La revue Dialogue Chine-France a pour principal objectif de rapprocher nos deux peuples : celui chinois et celui français. Dialogue Chine-France devient ainsi de facto le lieu de cette rencontre. Nous l’avons conçu comme un espace pour expliquer les ententes, les projets communs économiques, culturels, politiques.
En creux, Dialogue Chine-France permet aussi à la France de jouer un rôle majeur, en Europe, dans les relations sino-européennes. En mettant en évidence ses jumelages, ses entreprises qui ont réussi en Chine, la France permet un dialogue apaisé qui prolonge l’ouverture lancée par le Général De Gaulle (en 1964). Évidemment les relations sino-françaises sont bien plus anciennes. Mais cette reconnaissance officielle fait date dans l’histoire. Dialogue Chine-France met en lumière des éléments peu connus du grand public (comme, par exemple, les EPHAD français en Chine ou des précisions sur le marché intérieur chinois) et donne l'opportunité à des jeunes d’écrire leurs visions, leurs rêves, leurs observations. Autant de pistes que des entreprises françaises et européennes pourront suivre pour aller à la rencontre du marché chinois.
Des habitants de Chongqing célèbrent le 10e anniversaire de la liaison du train express Chine-Europe.

» **DONNÉES AFFICHÉES**:
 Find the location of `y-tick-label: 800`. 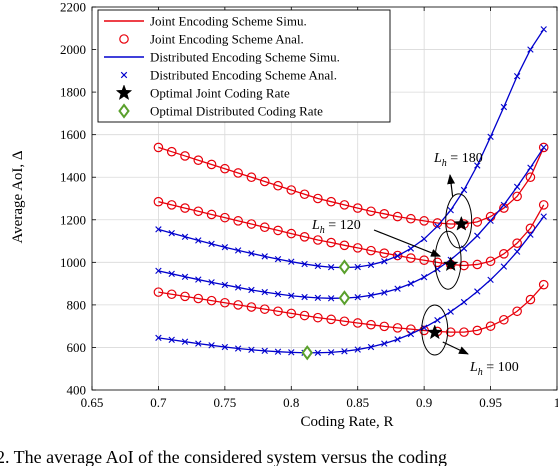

» **VOTRE CONSIGNE**: Rédigez la suite du texte sur la revue Dialogue Chine-France, en partant de sa dernière phrase.

» **RÉSULTAT OBTENU**:
En cette période de pandémie, qui nous épuise, qui érode nos forces, c’est une prouesse que de réussir cette relation bilatérale. Nous souhaitons poursuivre nos efforts pour rassembler nos cultures et tisser des liens encore plus forts. Bâtir l’avenir, c’est travailler à unir nos forces, à ouvrir les marchés, à favoriser les échanges culturels, économiques, pédagogiques...
C’est dans ce contexte que nous consacrons ce numéro à l’Accord global sur les investissements Chine-UE. Évidemment, nous aurions souhaité que ce numéro soit une fête, qu’il soit le lieu où nous puissions nous réjouir de l’aboutissement de sept longues années de discussions, de recherches et de développement entre les deux parties. Pour le moment, les accords sont suspendus, mais ce n’est pas pour autant qu’il nous faudrait renoncer à sortir ce numéro. Nous voulons poursuivre nos efforts de transparence, pour montrer quels sont les intérêts de la Chine, de la France et évidemment de l’Europe à établir des liens plus forts. Car c’est tous ensemble que nous pourrons construire l’avenir.
Rappel du contexte de cet accord
Après sept années de discussion, le 30 décembre 2020, un accord « de principe » était présenté lors d’une visioconférence en présence du président chinois Xi Jinping, le président du Conseil européen Charles Michel, la présidente de la Commission européenne Ursula von der Leyen, la chancelière allemande Angela Merkel, et le président français Emmanuel Macron. Cet accord était la promesse de l’ouverture du marché chinois aux entreprises européennes. D’ailleurs le président Emmanuel Macron avait rédigé un tweet en ce sens « le dialogue entre l’Europe et la Chine a été renforcé et rééquilibré ces dernières années. Il se poursuit ». Cela souligne l’importance des échanges entre l’Europe et la Chine. Cet accord n’est pas un traité de libre-échange mais il est la pierre de touche d’une plus grande intégration économique. C’est le début d’une interopérabilité des échanges. Selon les Échos, en décembre 2020, les investissements européens atteignaient 150 milliards d’euros en Chine et ceux chinois représentaient 113 milliards. L’accord d’investissement permet d’envisager de décupler ces stocks d’investissements.
Quelles sont les ambitions européennes ?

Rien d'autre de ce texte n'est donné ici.